Per Machado, come per Pirandello, l’IO è un labirinto in cui si annega e che ci allontana dall’armonia del creato. (Collura, 2003). Siamo tutti schiavi del principio di identità, costruiamo il nostro sistema e ne rimaniamo imprigionati.

Lo scrittore brasiliano si pone l’eterna domanda del chi siamo, da dove veniamo e dove andiamo, come farà più tardi anche Pirandello che affronterà questo tema nel suo romanzo Uno, nessuno e centomila, in cui il protagonista, perdendosi nel labirinto della propria interiorità, alla spasmodica ricerca della sua vera identità, arriva con le sue sole forze ad una verità assoluta, quella che gli fa avvertire la presenza di due anime nello stesso individuo.

Già Machado aveva identificato nell’essere umano “due anime”, due facce di una stessa medaglia: l’anima esterna che è quella che mostriamo al mondo e l’anima interna che ci appartiene e che teniamo nascosta gelosamente dietro una maschera.

Egli aveva rappresentato il tema delle due anime, in maniera magistrale, nel racconto O Espelho, in cui un Alferes della Guardia Nazionale va a trascorrere un periodo di tempo nella fazenda della zia che, orgogliosa di questo nipote, obbliga gli schiavi a rivolgersi a lui, chiamandolo sempre “Signor Alferes”. L’uniforme, che lo contraddistingue socialmente, diventa per lui una seconda anima. Quando la zia parte per un viaggio, l’Alferes rimane solo perchè anche gli schiavi ne approfittano per fuggire. Solo e senza il coro degli schiavi, che ripete continuamente “Signor Alferes”, il giovane arriva al punto che, guardandosi allo specchio, non riconosce più la sua immagine. Pensa allora di indossare di nuovo l’uniforme e finalmente, guardandosi allo specchio, si riconosce nel suo status sociale.


La divisa rappresenta, quindi, una delle due anime dell’Alferes, anime che tutti noi abbiamo, almeno secondo l’opinione del narratore che conclude dicendo che, senza gli altri, non esistiamo, siamo nessuno. (Candido, 1970, pp. 23-24)

Quelle che Machado chiama “le due anime”: l’anima interna e l’anima esterna, Pirandello le chiamerà più tardi il “Dio di dentro” e il “Dio di fuori”. Lo scrittore siciliano abbandonerà, ad un certo punto della sua vita, il Dio di fuori per recuperare il Dio di dentro. (Collura, art. cit.)

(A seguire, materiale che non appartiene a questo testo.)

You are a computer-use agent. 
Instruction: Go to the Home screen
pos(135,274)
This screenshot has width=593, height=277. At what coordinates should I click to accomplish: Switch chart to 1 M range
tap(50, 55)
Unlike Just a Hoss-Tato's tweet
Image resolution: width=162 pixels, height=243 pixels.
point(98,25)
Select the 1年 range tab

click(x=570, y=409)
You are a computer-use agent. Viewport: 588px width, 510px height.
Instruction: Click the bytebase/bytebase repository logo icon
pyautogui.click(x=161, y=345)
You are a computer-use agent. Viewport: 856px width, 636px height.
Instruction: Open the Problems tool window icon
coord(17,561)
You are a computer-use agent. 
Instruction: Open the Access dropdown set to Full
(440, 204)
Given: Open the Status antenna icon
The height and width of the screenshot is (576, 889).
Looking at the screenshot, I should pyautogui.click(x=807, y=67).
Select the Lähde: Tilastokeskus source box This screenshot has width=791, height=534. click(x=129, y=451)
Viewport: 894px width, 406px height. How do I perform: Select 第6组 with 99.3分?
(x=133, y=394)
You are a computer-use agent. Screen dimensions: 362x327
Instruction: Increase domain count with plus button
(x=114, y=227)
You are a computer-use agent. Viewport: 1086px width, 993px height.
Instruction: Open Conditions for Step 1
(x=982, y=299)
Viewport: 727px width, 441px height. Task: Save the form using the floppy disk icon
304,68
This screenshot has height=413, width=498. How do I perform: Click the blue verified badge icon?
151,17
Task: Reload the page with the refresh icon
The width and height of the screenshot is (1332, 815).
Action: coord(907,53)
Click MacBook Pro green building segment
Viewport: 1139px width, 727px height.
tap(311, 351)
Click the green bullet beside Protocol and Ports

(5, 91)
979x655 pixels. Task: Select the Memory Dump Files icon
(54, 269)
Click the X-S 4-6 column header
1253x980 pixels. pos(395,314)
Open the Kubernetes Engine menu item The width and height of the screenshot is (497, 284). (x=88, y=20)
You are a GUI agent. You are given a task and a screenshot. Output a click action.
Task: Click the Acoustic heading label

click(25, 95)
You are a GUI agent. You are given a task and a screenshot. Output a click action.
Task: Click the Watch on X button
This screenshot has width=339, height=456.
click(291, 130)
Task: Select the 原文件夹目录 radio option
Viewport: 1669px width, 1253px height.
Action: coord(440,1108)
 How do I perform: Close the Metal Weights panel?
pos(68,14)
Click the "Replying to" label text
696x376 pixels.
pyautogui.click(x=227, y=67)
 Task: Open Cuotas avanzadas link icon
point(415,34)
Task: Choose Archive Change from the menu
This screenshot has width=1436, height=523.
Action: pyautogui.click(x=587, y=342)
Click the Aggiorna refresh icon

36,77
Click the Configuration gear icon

Un altro problema affrontato da Machado è quello della pazzia, egregiamente rappresentato nel racconto O Alienista, storia di un medico che, aperto un manicomio, in poco tempo lo riempie di pazzi. Quasi tutta la città, infatti, viene ricoverata ed è a questo punto che il medico rivede e corregge la sua teoria. Fa liberare gli internati e ricovera le persone equilibrate, che essendo un’eccezione, in realtà sono una anormalità. Questa minoranza di persone viene sottoposta alla terapia della seconda anima, ognuno, cioè, viene tentato da qualcosa a cui non sa resistere e finisce per cedere, mettendosi così allo stesso livello della maggioranza. Il manicomio, alla fine, rimane vuoto. L’Alienista capisce, finalmente, che i germi dello squilibrio si erano manifestati facilmente perchè erano già latenti nelle persone, quindi il merito della loro guarigione non era dovuto alla sua terapia. Conclude che non esiste un solo uomo normale capace di resistere alle tentazioni, alle manie. Analizzandosi capisce che è proprio il suo caso e decide di ricoverarsi volontariamente nel manicomio, dove muore alcuni mesi dopo.


La domanda sorge spontanea: chi è il pazzo?, oppure: siamo tutti pazzi?

Questo racconto ed il precedente di Machado anticipano alla fine del sec. XIX, ciò che avrebbe reso celebre Pirandello negli anni Venti.


.......



1 È uno dei tre romanzi più famosi di Machado. Essi facevano parte della cosiddetta trilogia: Memorias Póstumas, Dom Casmurro e Quincas Borba.


Riferimenti bibliografici


(1) Bosi, Alfredo, Machado de Assis, O Enigma do Olhar, São Paulo, Editora Atica, 2000.
(2) Schwarz, Roberto, in
Una Tavola Rotonda su Machado de Assis, a cui ha partecipato un gruppo di specialisti dell’opera dello scrittore, svoltasi nella sede della Casa Editrice Atica, il 14.11.1980, intervento inserito in Antologia Estudos di Bosi Alfredo et alii, Machado de Assis, São Paulo, Ed. Atica, 1982.
(3) Candido, Antonio,
Varios Escritos, São Paulo, Livraria Duas Cidades, 1970.
(4) Collura, Matteo,
Pirandello assassino dell’identità, articolo pubblicato sul Corriere della Sera del 7.1. 2003.
(5) Meyer, Augusto,
Machado de Assis 1935-1958, Rio de Janeiro, Livraria S. José, 1958.